Early visual information processing impairment has consistently been found on the backward masking task in patients with schizophrenia, but the nature of this impairment remains unclear. Pupillometry was used to measure attentional allocation during visual backward masking task performance in patients with schizophrenia ( n=16) and nonpsychiatric controls ( n=16). The extent of pupil dilation recorded during a cognitive task reflects the processing load placed on the nervous system by the task. Schizophrenia patients detected significantly fewer targets than controls only when the stimulus onset asynchrony (SOA) between targets and masks reached 317 ms. For both groups, peak pupil dilation responses were also significantly larger in the 317 ms SOA condition relative to a no-mask condition, suggesting that the processing load of the 317 SOA masking condition was greater than the no-mask condition. In addition, a principal components analysis of pupillary response waveforms identified time-related factors that appeared to differentially index attentional allocation to targets vs. masks.

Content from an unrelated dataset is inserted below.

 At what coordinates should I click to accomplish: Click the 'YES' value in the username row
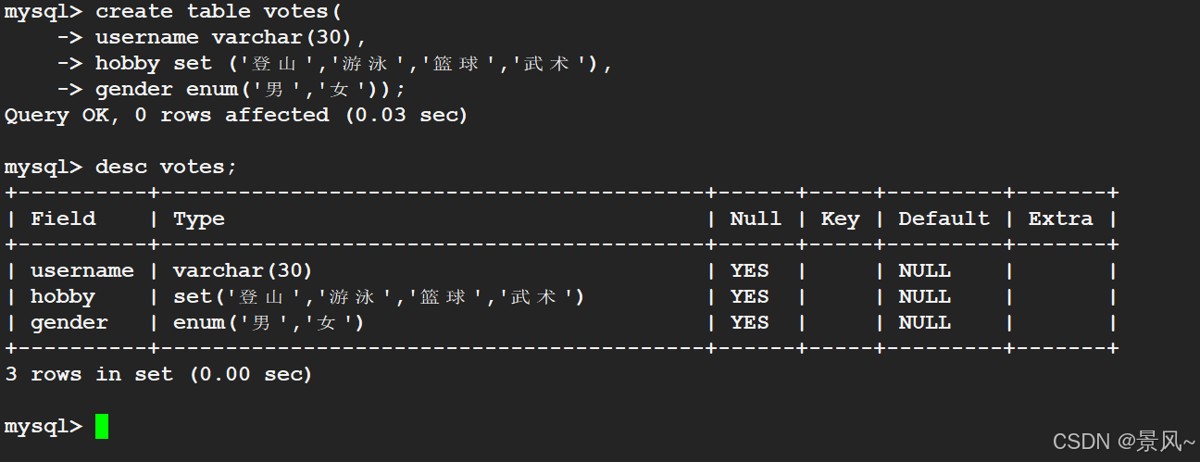point(749,271)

Patients with schizophrenia showed less dilation than controls on a middle factor that appeared to index attentional allocation to targets, but patients showed greater dilation than controls on a late factor that appeared to index attentional allocation to masks. That is, controls attended more to targets than to masks, but patients attended more to masks than to targets. These findings suggest that masking impairments at SOA intervals greater than 100–200 ms may be due abnormalities in attentional allocation mechanisms.